▸ **PROBLEM DESCRIPTION**:
How many of the lines below contain the string "text"? Reply with the number alone.

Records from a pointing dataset
----------------------------------------
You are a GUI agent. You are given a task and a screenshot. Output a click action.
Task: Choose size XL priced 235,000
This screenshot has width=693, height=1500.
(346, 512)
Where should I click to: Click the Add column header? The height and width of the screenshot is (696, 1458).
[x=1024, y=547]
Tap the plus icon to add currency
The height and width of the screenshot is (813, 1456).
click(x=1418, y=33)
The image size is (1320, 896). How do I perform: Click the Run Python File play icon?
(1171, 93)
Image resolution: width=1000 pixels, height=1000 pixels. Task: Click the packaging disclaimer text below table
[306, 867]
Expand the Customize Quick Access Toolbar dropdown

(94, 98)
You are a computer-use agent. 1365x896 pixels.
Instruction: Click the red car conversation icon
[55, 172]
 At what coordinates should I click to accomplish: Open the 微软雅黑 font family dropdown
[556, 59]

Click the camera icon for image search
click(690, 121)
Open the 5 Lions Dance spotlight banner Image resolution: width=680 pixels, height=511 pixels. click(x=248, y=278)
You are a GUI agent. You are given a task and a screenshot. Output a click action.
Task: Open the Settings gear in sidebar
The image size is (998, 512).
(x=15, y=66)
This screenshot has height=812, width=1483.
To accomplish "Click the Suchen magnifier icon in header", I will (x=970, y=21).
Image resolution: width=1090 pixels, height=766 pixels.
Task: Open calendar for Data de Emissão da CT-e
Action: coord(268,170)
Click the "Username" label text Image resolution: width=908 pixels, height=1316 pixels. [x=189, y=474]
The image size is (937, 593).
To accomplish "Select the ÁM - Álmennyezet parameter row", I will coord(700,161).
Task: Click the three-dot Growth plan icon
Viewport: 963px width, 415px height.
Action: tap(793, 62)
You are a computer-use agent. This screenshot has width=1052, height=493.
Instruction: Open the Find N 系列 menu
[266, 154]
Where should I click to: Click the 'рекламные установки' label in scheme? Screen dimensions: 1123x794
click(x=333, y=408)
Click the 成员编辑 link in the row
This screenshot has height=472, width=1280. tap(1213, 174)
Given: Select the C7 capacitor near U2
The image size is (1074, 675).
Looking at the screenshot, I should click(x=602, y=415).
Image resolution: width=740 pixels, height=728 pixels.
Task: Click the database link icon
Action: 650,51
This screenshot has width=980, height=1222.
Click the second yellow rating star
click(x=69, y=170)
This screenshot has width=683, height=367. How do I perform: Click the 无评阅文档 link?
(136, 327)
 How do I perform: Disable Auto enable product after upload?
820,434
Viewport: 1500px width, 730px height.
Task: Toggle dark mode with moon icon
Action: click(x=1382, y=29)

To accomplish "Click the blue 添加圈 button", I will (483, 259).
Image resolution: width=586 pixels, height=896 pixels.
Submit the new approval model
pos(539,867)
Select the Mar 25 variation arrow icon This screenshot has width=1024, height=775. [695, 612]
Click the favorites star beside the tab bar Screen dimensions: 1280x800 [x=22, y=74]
----------------------------------------
▸ **SOLUTION**:
2